__DATA FOR THIS TASK__.

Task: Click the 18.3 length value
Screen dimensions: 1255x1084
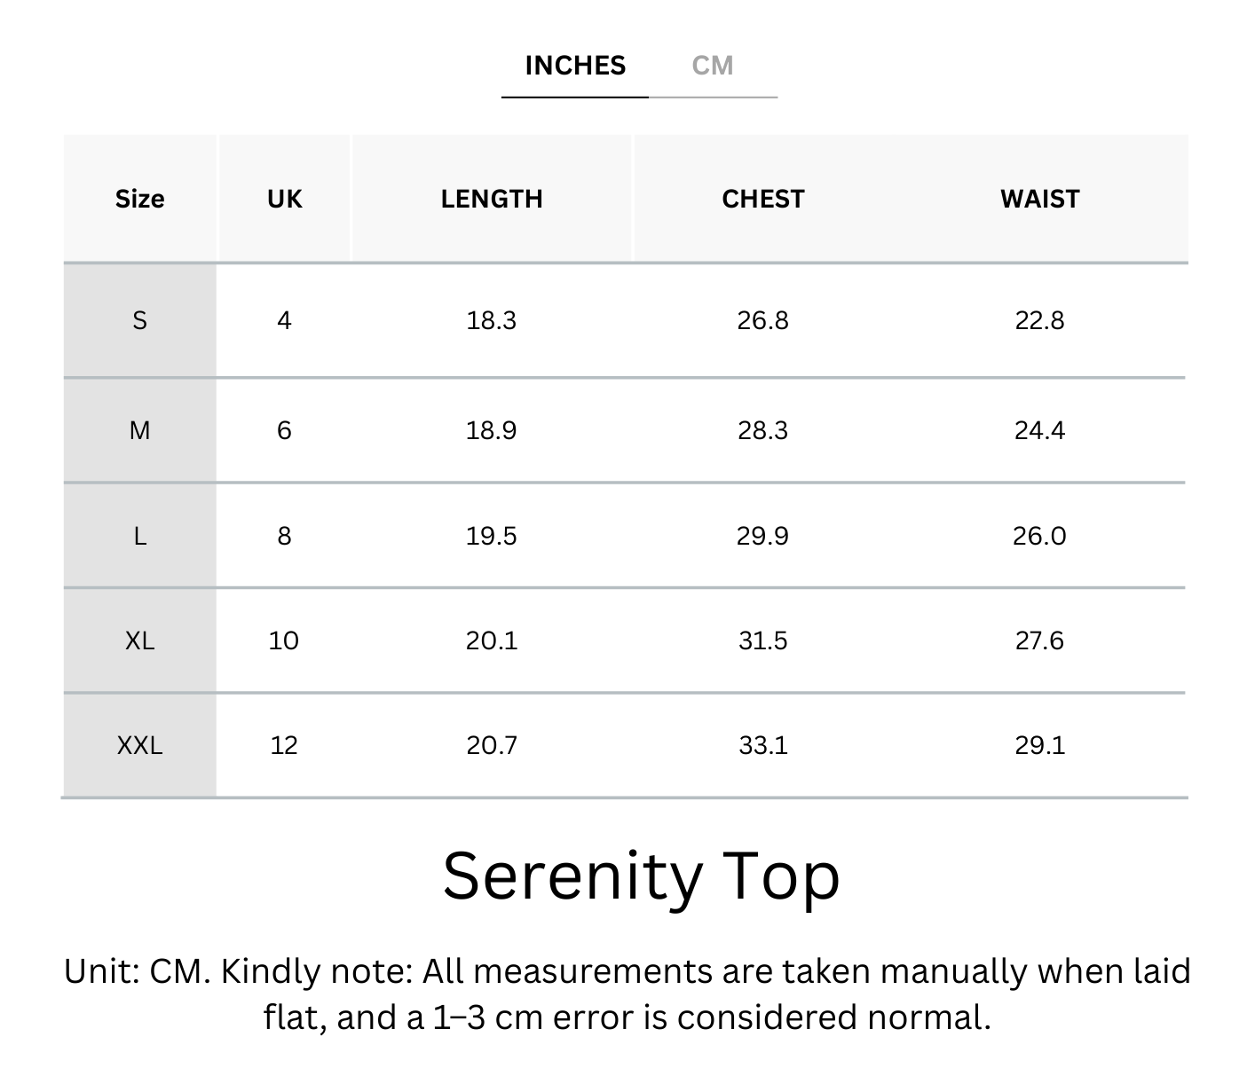Action: point(492,320)
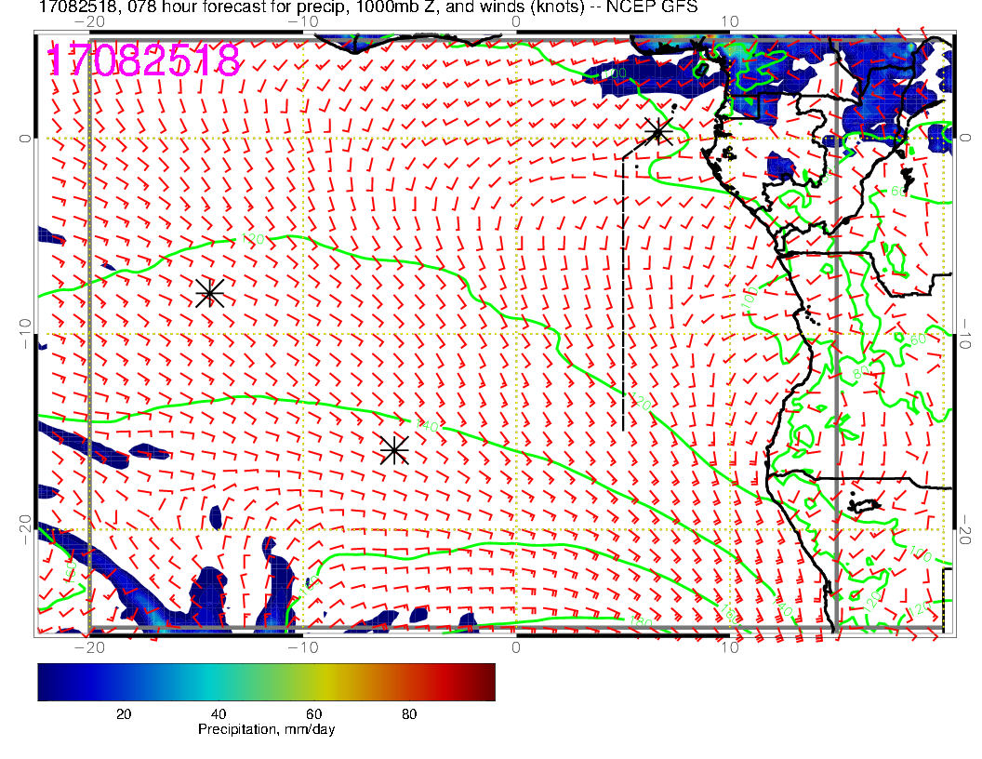
Task: Click the magenta 17082518 timestamp
Action: coord(144,60)
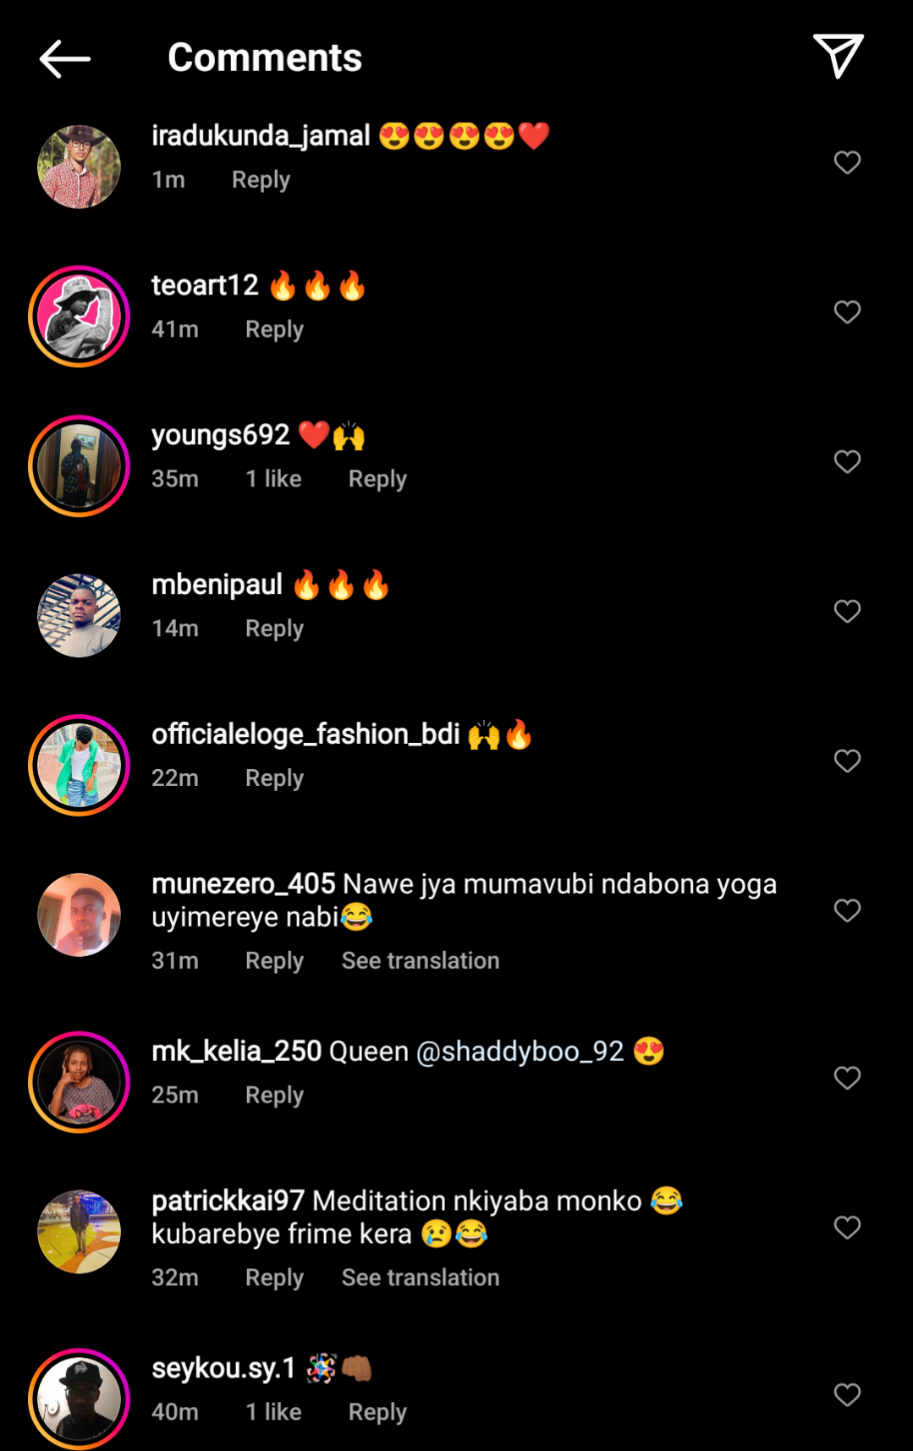This screenshot has width=913, height=1451.
Task: Open mbenipaul's profile via username
Action: [217, 585]
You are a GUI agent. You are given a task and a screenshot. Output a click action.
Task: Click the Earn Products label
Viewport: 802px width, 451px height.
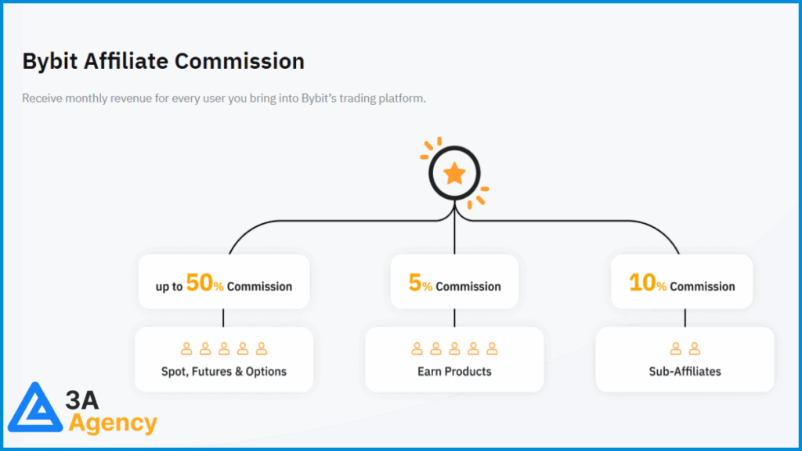(x=454, y=372)
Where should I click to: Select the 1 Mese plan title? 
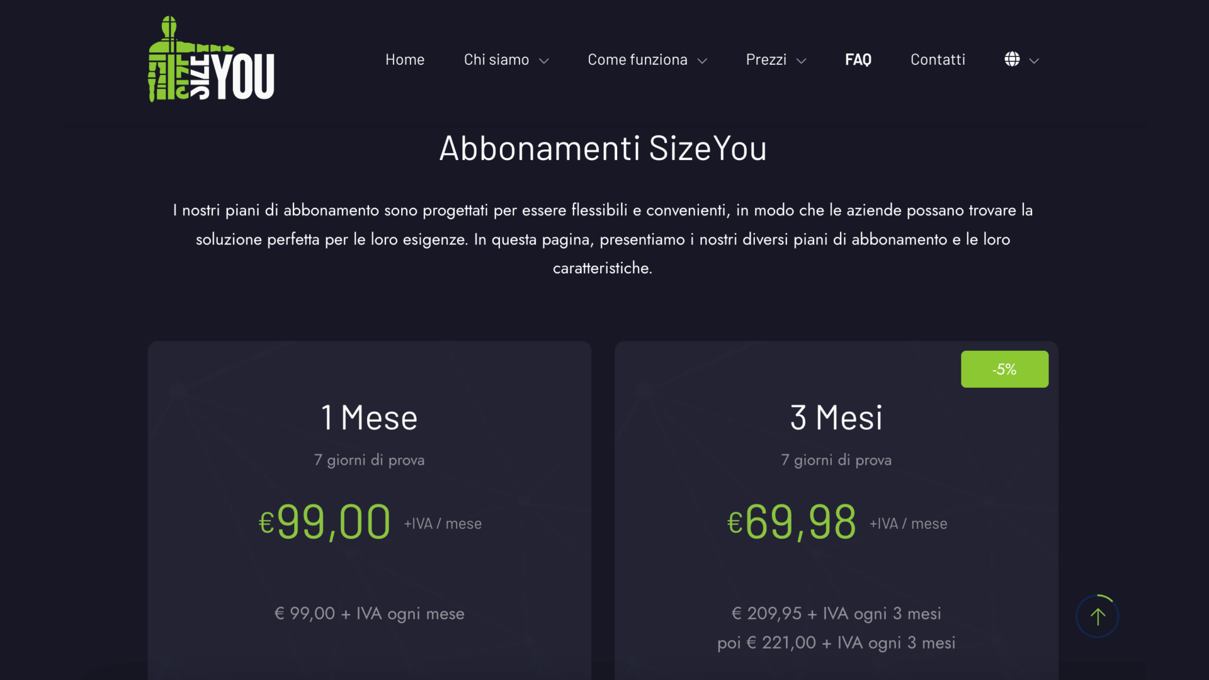point(370,417)
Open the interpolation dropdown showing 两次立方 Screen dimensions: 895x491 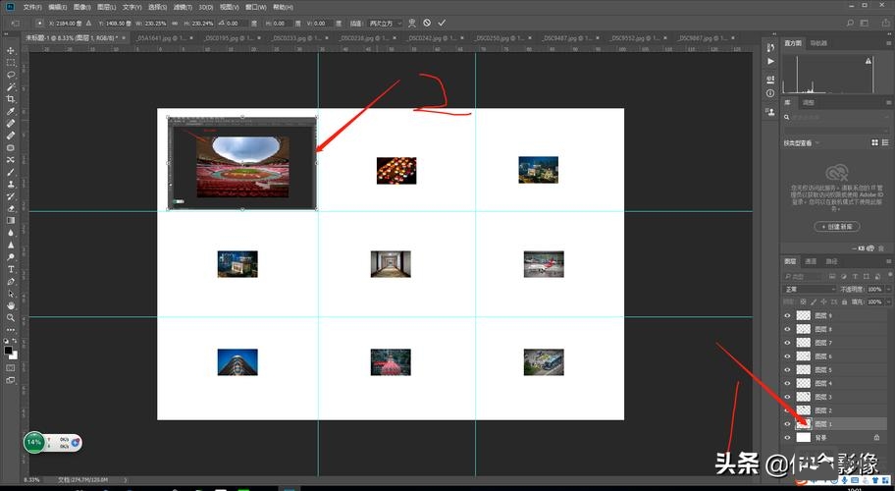click(x=385, y=22)
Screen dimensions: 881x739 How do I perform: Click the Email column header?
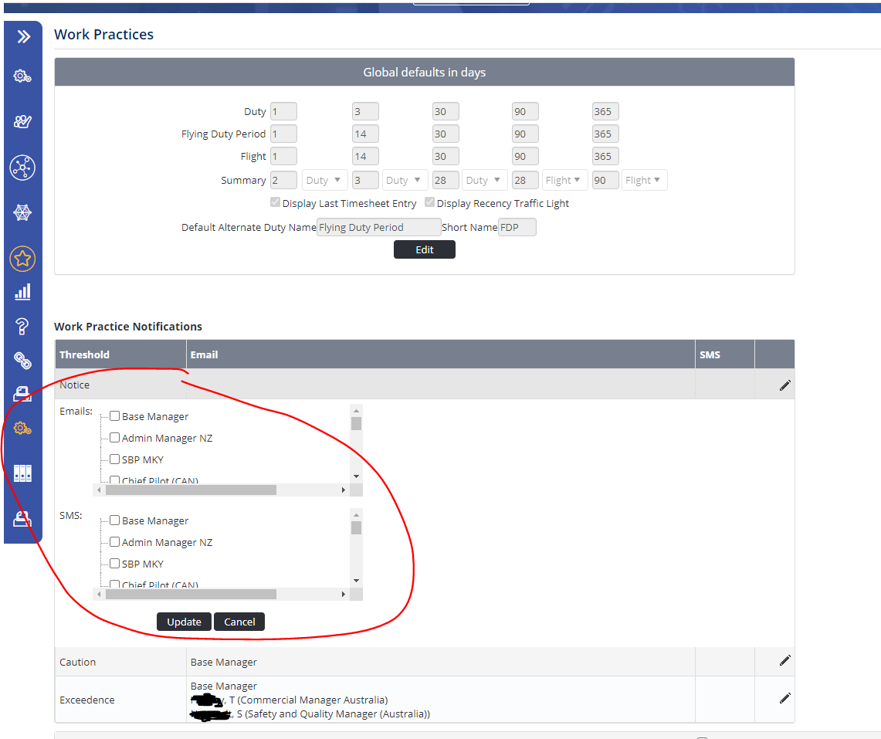[x=204, y=354]
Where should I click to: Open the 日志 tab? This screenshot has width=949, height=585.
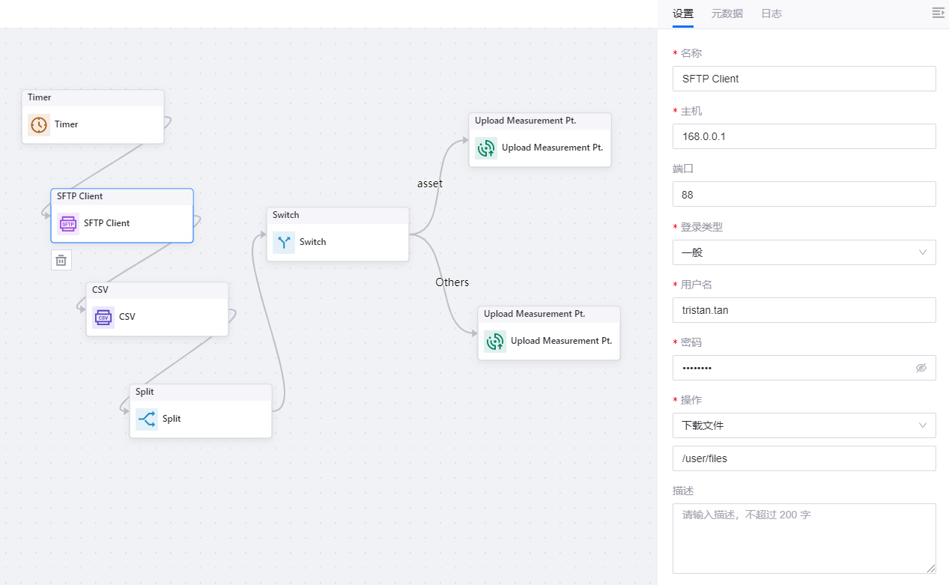pyautogui.click(x=771, y=13)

__BRIEF__.
Copy nothing but the lines from the first one in the listing through the line with "Task: Click the Earn Products label", and omit the pictures.

__RESULT OF THE TASK__.
Task: Click the 18.3 length value
Screen dimensions: 1255x1084
Action: point(492,320)
Task: Click the magenta 17082518 timestamp
Action: coord(144,60)
This screenshot has width=913, height=1451.
Task: Open mbenipaul's profile via username
Action: [217, 585]
You are a GUI agent. You are given a task and a screenshot. Output a click action.
Task: Click the Earn Products label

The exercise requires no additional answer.